The book suggests that you limit yourself to three basic filling ingredients, plus a compatible cheese and seasonings to tie it all together. This will keep the flavors from becoming too muddled or over powering, plus it will cut down on prep time.

This Sunday I will bake up a quiche with things I have on hand - I already have an idea, but I won't announce it just yet. If the "quiche of the week" plan goes well, I will keep it up and create a new quiche each week. I'll post the recipe and photos of course!

See y'all on Sunday!

9.01.2011

Back, and here to stay!

Yikes! I see it has been over a year since my last post! Some of my friends and family have asked about my blog and if I'd ever start posting again. Yes. A thousand times yes!

The past year has been a wee bit rough, mostly on the occupational and health end of the spectrum. In February, however, I started a great job in the kitchen at a natural foods co-op. I started out making sandwiches and salads, but was promoted to the "dough station" in May. The dough station consists of making empanadas, pasties, quiches, etc. Delicious!

Me in the kitchen making Red Curry Tofu Wraps. Yum!


Also in February, actually the same day that I found out I got the new job, my health took a little nose dive. Bear with me as I explain.
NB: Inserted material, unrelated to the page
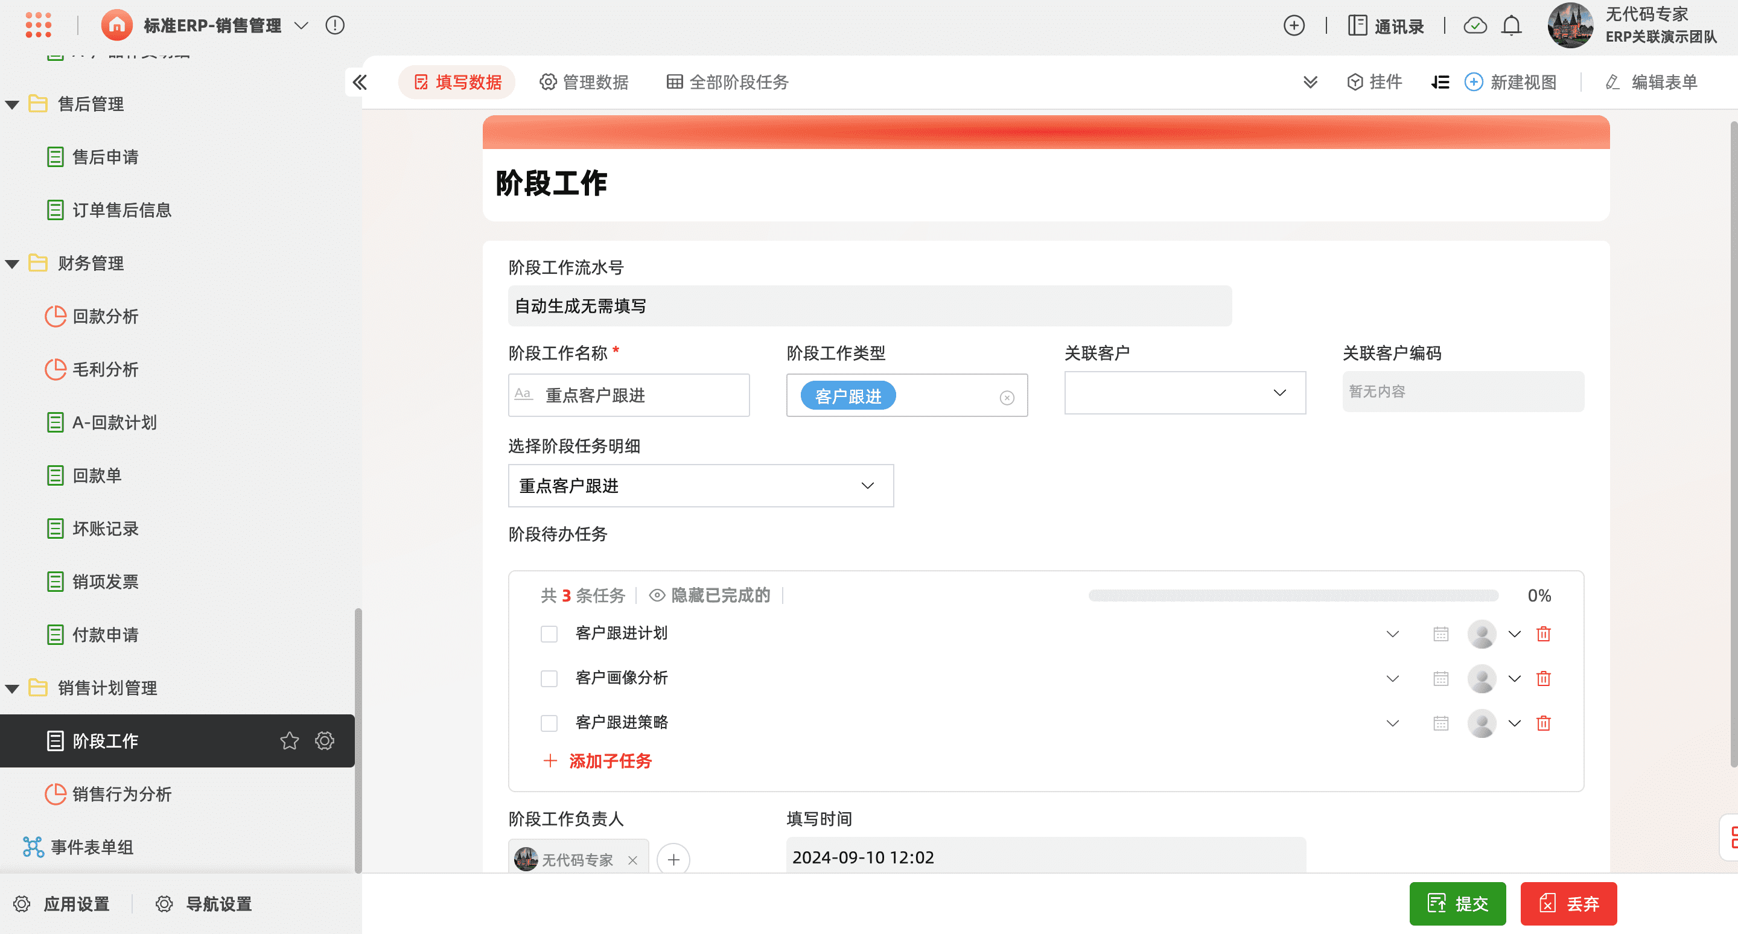Click the green 提交 button
This screenshot has height=934, width=1738.
[x=1457, y=903]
When I was little, I would faint from time to time. This mostly happened while standing still for a while, especially on hot days or in church. The fainting more or less stopped as I got older, and only became light headed on occasion. During my junior year of college, the fainting started up again, and I was referred to a cardiologist. After being subjected to a myriad of tests, I was told I have neurocardiogenic syncope, also called vasovagal syncope.

Back to February. My husband and I were at my favorite restaurant celebrating my new job. After finishing our dinner and ordering our desserts, I felt very ill. I was experiencing all the presyncope signs, except I was just sitting in the chair, waiting for my cupcake. We quickly paid the check and got out of the restaurant, and the moment I stepped outside, I fainted.

I had developed a new fainting trigger - eating. Since I eat several times a day, you can see how this new trigger can get a little bothersome. I found a new cardiologist in my area who has done research on the subject, and he has put me on beta blocker called Metoprolol to regulate my heart rate, and a corticosteroid called Fludricortisone to help me retain salt. Although these drugs keep me conscious and upright, they also make me very tired, and mess with my electrolyte levels.

Why am I telling you all this, and how does it tie in with Gwen in the Kitchen? To help alleviate my condition and the side effects of the drugs, I've decided to be more proactive about my health and diet. In addition to the usual food photos and tasty recipes, I will be using Gwen in the Kitchen to keep track of my dietary endeavors and overall health. I encourage any support or insight, especially if you have a particular knowledge of or passion for nutrition.

Thanks for being patient, and check back soon for a new post!